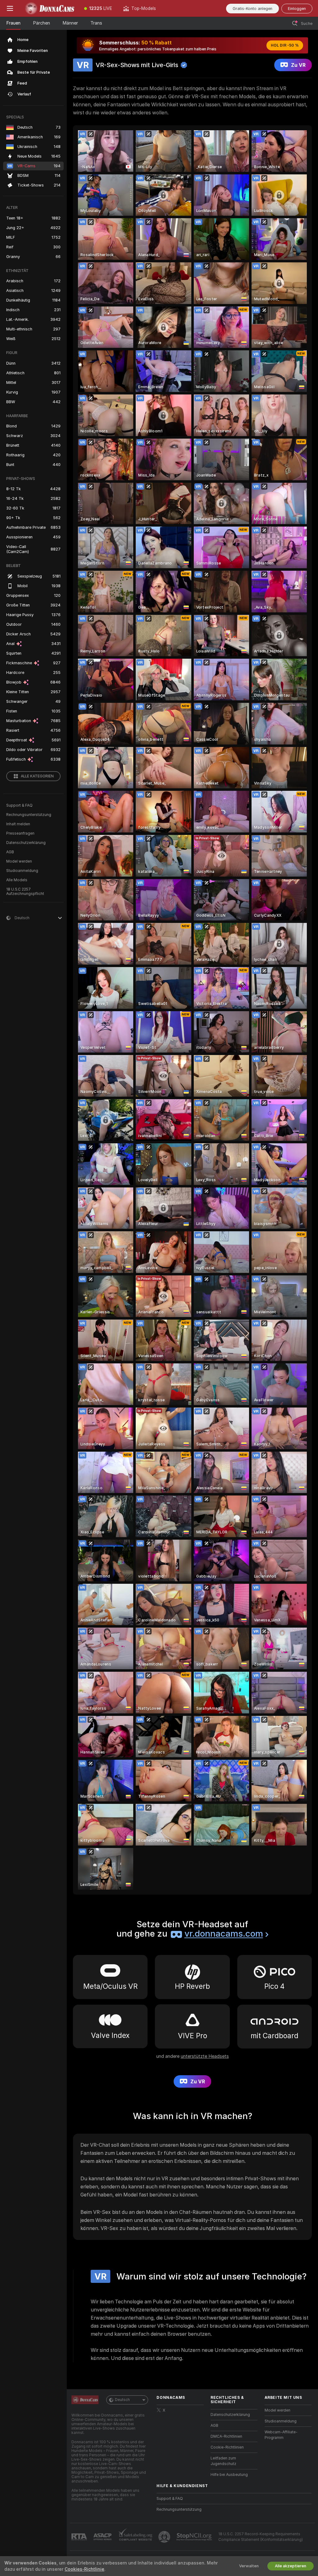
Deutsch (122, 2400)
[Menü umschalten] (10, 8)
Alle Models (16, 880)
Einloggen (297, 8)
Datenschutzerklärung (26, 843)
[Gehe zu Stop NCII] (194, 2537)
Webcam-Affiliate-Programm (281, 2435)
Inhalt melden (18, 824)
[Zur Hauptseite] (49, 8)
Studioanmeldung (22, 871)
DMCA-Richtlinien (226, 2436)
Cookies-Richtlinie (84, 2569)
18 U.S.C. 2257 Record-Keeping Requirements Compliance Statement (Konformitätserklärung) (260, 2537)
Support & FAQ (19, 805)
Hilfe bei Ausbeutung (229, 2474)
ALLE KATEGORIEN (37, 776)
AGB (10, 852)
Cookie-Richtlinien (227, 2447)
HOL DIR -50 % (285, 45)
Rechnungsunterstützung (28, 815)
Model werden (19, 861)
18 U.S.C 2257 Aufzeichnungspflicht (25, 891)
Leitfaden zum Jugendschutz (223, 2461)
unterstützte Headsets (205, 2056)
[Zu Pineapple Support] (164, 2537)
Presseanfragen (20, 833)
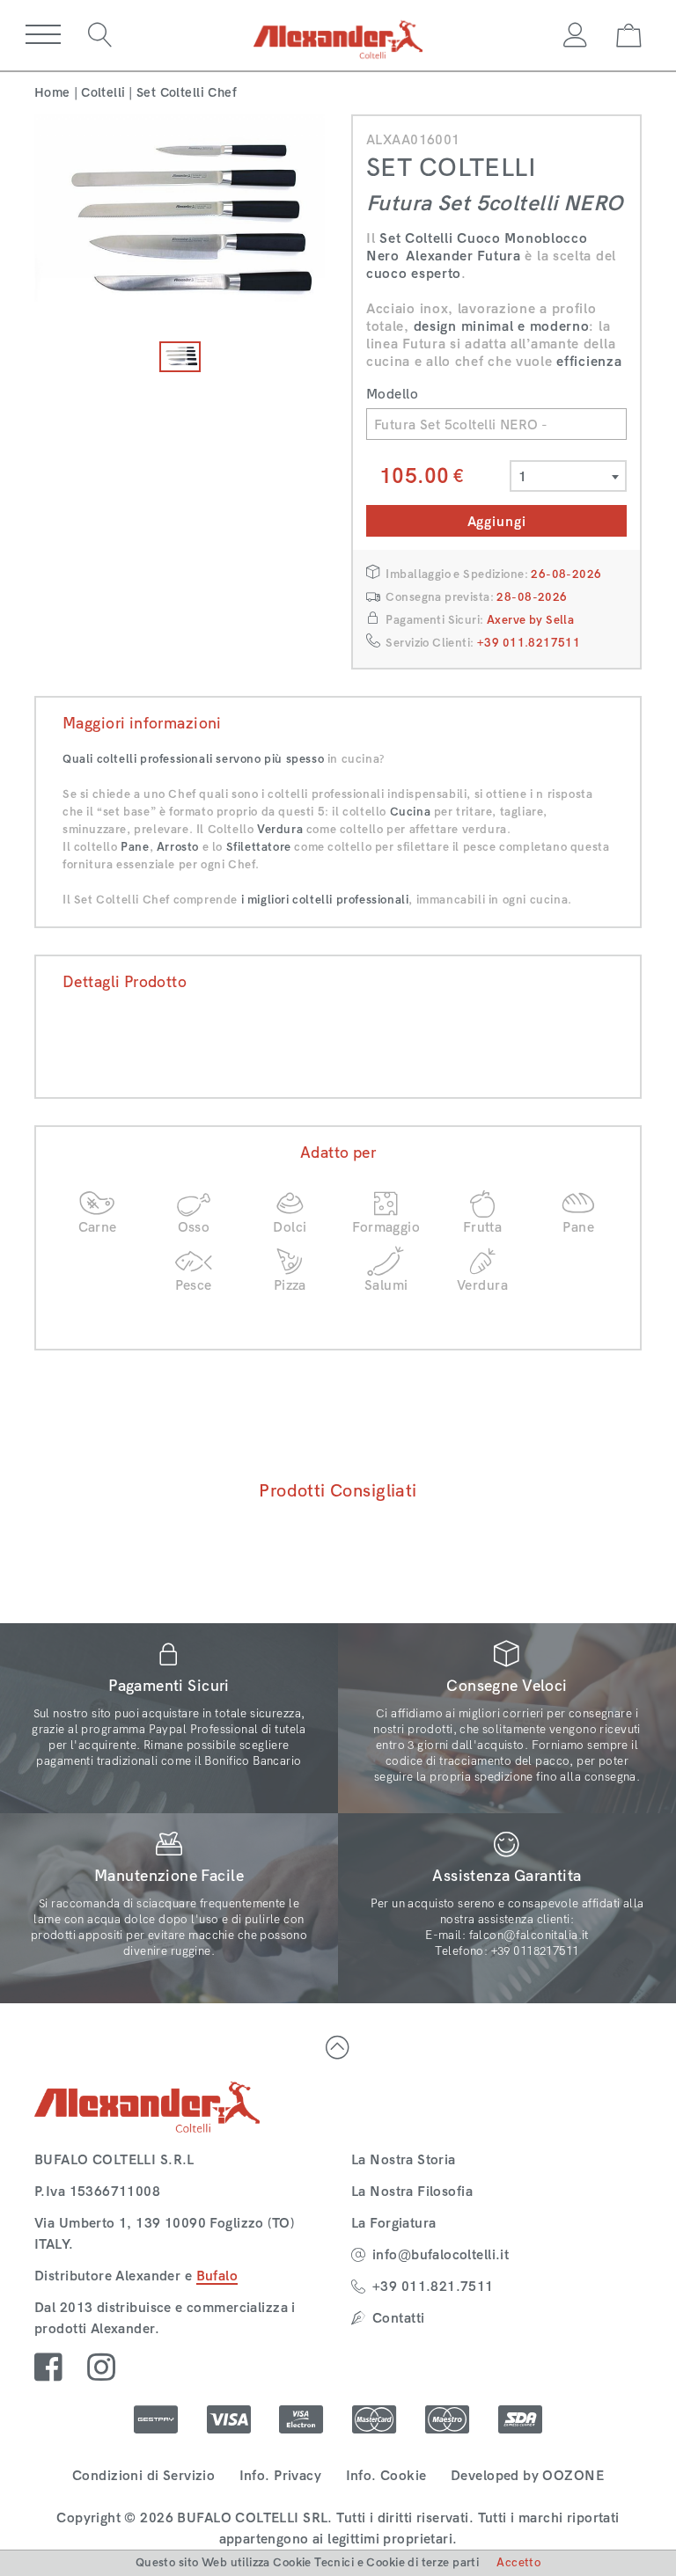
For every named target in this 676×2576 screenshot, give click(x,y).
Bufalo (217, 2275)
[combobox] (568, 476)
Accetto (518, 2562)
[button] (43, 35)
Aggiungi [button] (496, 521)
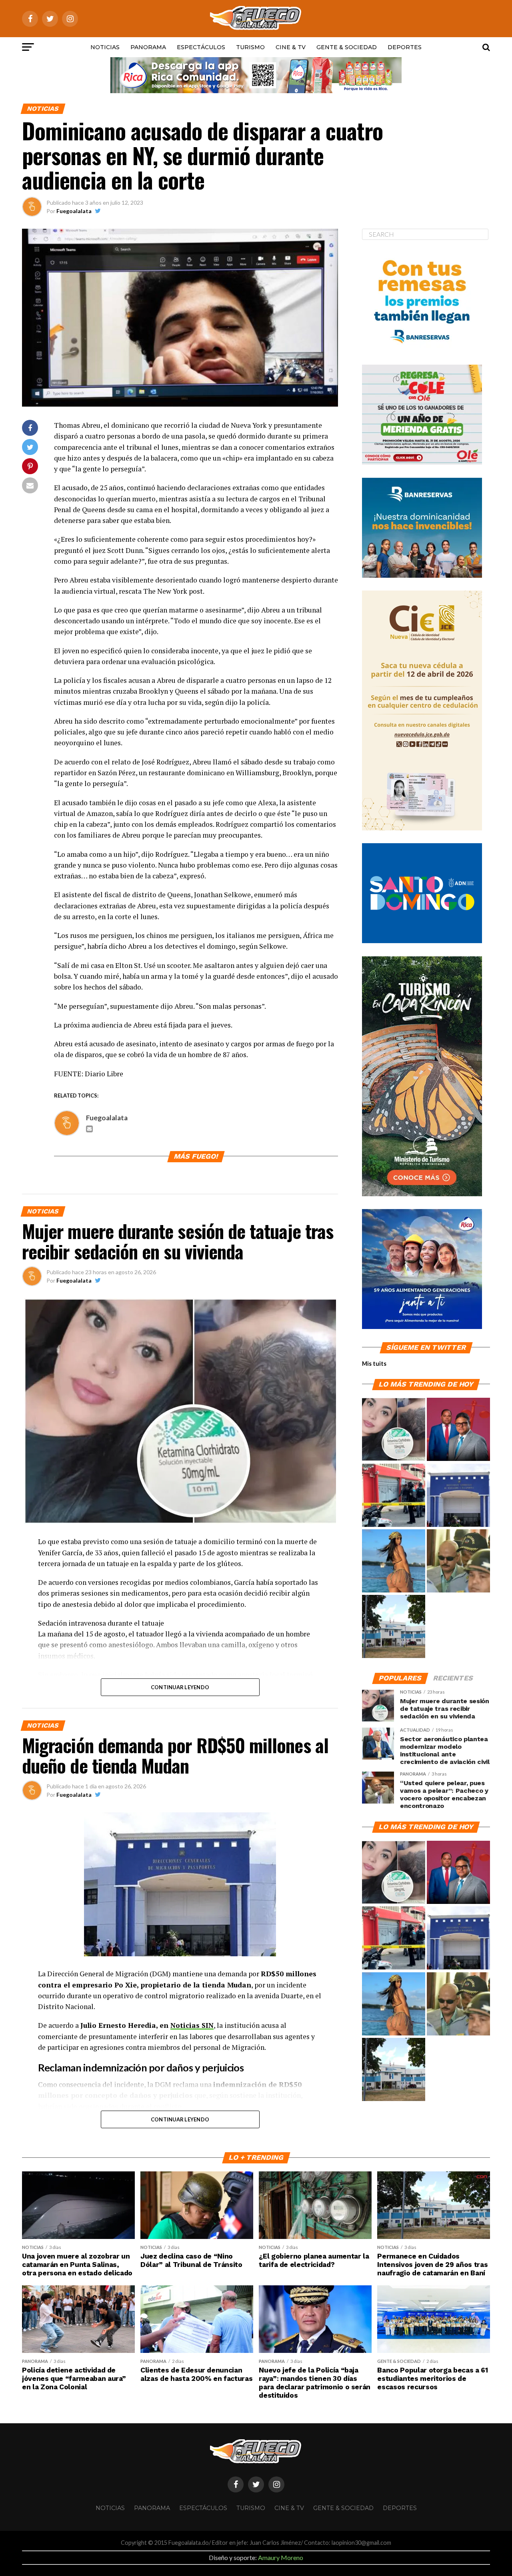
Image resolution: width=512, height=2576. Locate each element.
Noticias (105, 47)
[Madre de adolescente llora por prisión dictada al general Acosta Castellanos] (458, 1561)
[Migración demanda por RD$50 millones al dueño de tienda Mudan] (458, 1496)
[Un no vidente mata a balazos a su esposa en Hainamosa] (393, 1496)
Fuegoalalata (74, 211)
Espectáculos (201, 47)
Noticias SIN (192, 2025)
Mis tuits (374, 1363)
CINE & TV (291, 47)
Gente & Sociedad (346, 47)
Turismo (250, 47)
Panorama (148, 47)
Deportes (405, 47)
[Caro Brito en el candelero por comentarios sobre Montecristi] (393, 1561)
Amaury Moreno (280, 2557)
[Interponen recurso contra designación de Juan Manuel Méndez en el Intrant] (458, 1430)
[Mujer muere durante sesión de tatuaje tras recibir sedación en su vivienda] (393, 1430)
::::
● **Work item**:
What is needed is a word-for-word copy of the lines from the start of the data to the line with "Studioanmeldung (22, 871)", inclusive, with no pictures in it.

● **Solution to the exercise**:
Deutsch (122, 2400)
[Menü umschalten] (10, 8)
Alle Models (16, 880)
Einloggen (297, 8)
Datenschutzerklärung (26, 843)
[Gehe zu Stop NCII] (194, 2537)
Webcam-Affiliate-Programm (281, 2435)
Inhalt melden (18, 824)
[Zur Hauptseite] (49, 8)
Studioanmeldung (22, 871)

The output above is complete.